Rede von Wolfgang Neskovic,

Das Schlechte am aktuellen Haushaltsplan für das Justizwesen des Bundes ist, das er die Bedeutung der Justiz nicht ernst nimmt. Die seit Jahren anhaltende schlechte Ausstattung der Justiz trifft vor allem die Schwächeren in der Gesellschaft. Nötig ist eine sozialstaatlich denkende Justizpolitik.

Wolfgang Neškovic (DIE LINKE):
Sehr verehrte Frau Präsidentin! Meine sehr verehrten Damen und Herren! Sehr verehrte Frau Ministerin Zypries!

Das Schlechte an dem heute zu beratenden Einzelplan 07 Justiz ist nicht, dass die finanziellen Zuweisungen unter der einen oder anderen Kennziffer auf Seite sowieso etwas großzügiger hätten ausfallen können. Das Schlechte an diesem Einzelplan ist, dass er so schlecht ist wie seine Vorgängerpläne.

(Beifall bei Abgeordneten der LINKEN)

Denn die deutsche Justiz ist seit Jahren chronisch unterfinanziert.

(Klaus Uwe Benneter (SPD): Die 200 wissenschaftlichen Mitarbeiter nicht zu vergessen!)

Der aktuell vorliegende Einzelplan hilft diesem Zustand auf der Ebene der obersten Bundesgerichte erneut nicht ab.
Viele in diesem Haus finden schmale Justizhaushalte überhaupt nicht ungewöhnlich, sie sind der Regelfall, sie werden nicht hinterfragt, sie sind das Normale. Wenn Menschen definieren, was das Normale ist, dann benennen sie allzu oft lediglich das, woran sie sich gewöhnt haben. Der Zustand der Gewöhnung mag ein friedlicher sein, er ist allerdings völlig untauglich für die Ermittlung dessen, was notwendig und angemessen ist. Dieser Gewöhnung möchte ich entgegenwirken. Die Justiz ist nicht irgendein Aufgabenbereich des Staates, sie ist unentbehrlicher Mindestbestandteil des sozialen Rechtsstaates.

(Klaus Uwe Benneter (SPD): Richtig!)

Viele von uns haben die Fußball-Weltmeisterschaft in diesem Land genossen. Für eine kurze Zeit wurden sogar die ernsten Angelegenheiten der Politik von der Begeisterung über die schönste Nebensache der Welt überstrahlt. Die besten und teuersten Spieler der ganzen Welt traten zum Wettkampf gegeneinander an.
Es gab aber nicht nur 22 Spieler auf dem Platz, sondern es bewegten sich noch drei weitere Personen auf dem Spielfeld.

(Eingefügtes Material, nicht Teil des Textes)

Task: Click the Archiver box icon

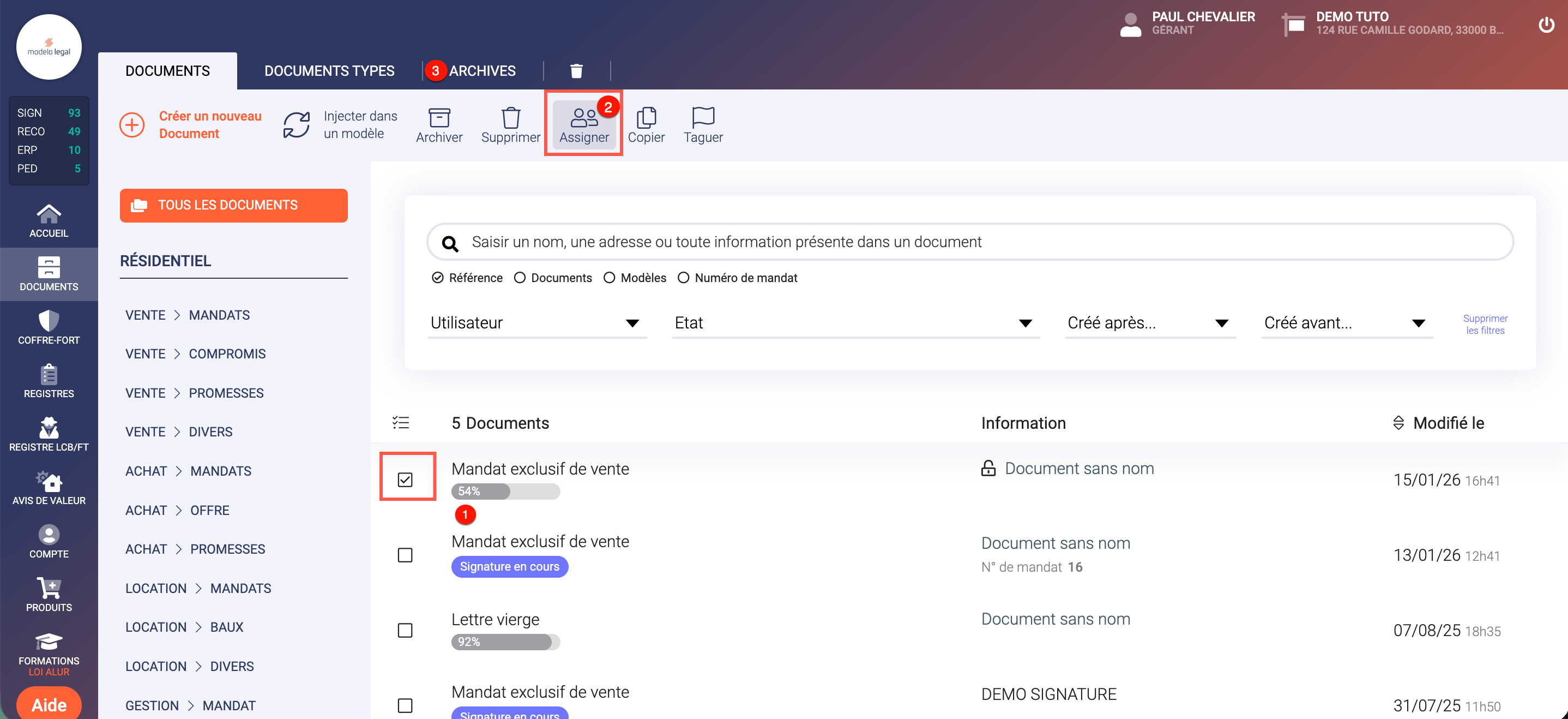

(Dirk Manzewski (SPD): Die waren eher schlechter!)

Ich meine die Schiedsrichter, die mit einigen tausend Euro Spesen abgefunden wurden, während sie bei manchen Spielen von Spielern umringt wurden, deren Vermögen im dreistelligen Millionenbereich liegt.

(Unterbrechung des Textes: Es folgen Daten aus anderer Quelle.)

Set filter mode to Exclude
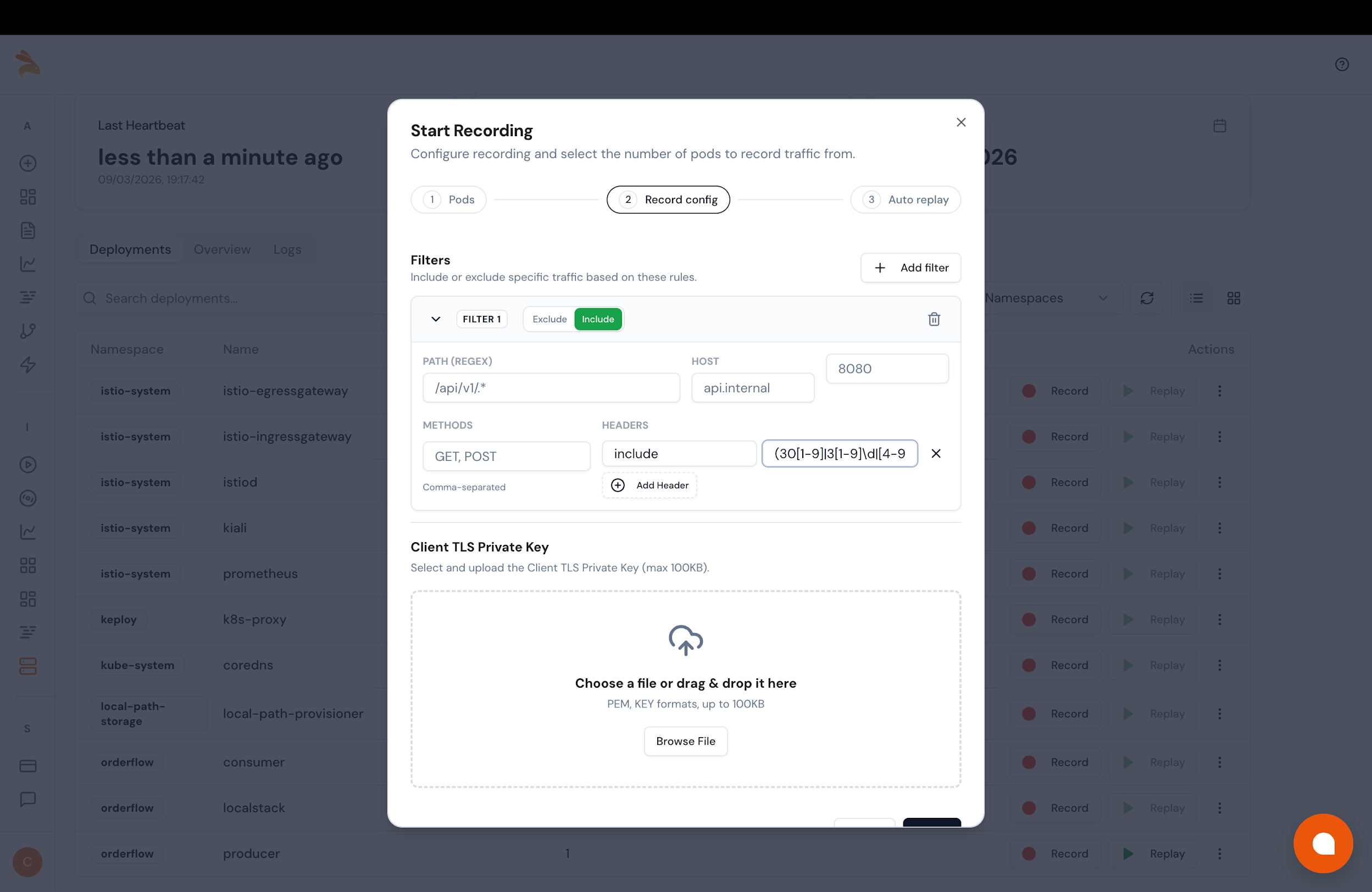Viewport: 1372px width, 892px height. (x=549, y=319)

(Dr. Sascha Raabe (SPD): Können Sie zum Thema sprechen?)

Nun stellen Sie sich ein Fußballspiel ohne Schiedsrichter vor. Es könnte nicht funktionieren; denn es wäre ein Spiel ohne durchsetzbare Regeln. Chaos! Niemand würde ein solches Spiel sehen wollen; denn es wäre überhaupt keines mehr.

(Andrea Astrid Voßhoff (CDU/CSU): Was wollen Sie denn jetzt sagen?)

Es ist also der vergleichsweise schlecht bezahlte Mann in Schwarz, der das Spiel überhaupt erst ermöglicht, indem er die Spielregeln durchsetzt.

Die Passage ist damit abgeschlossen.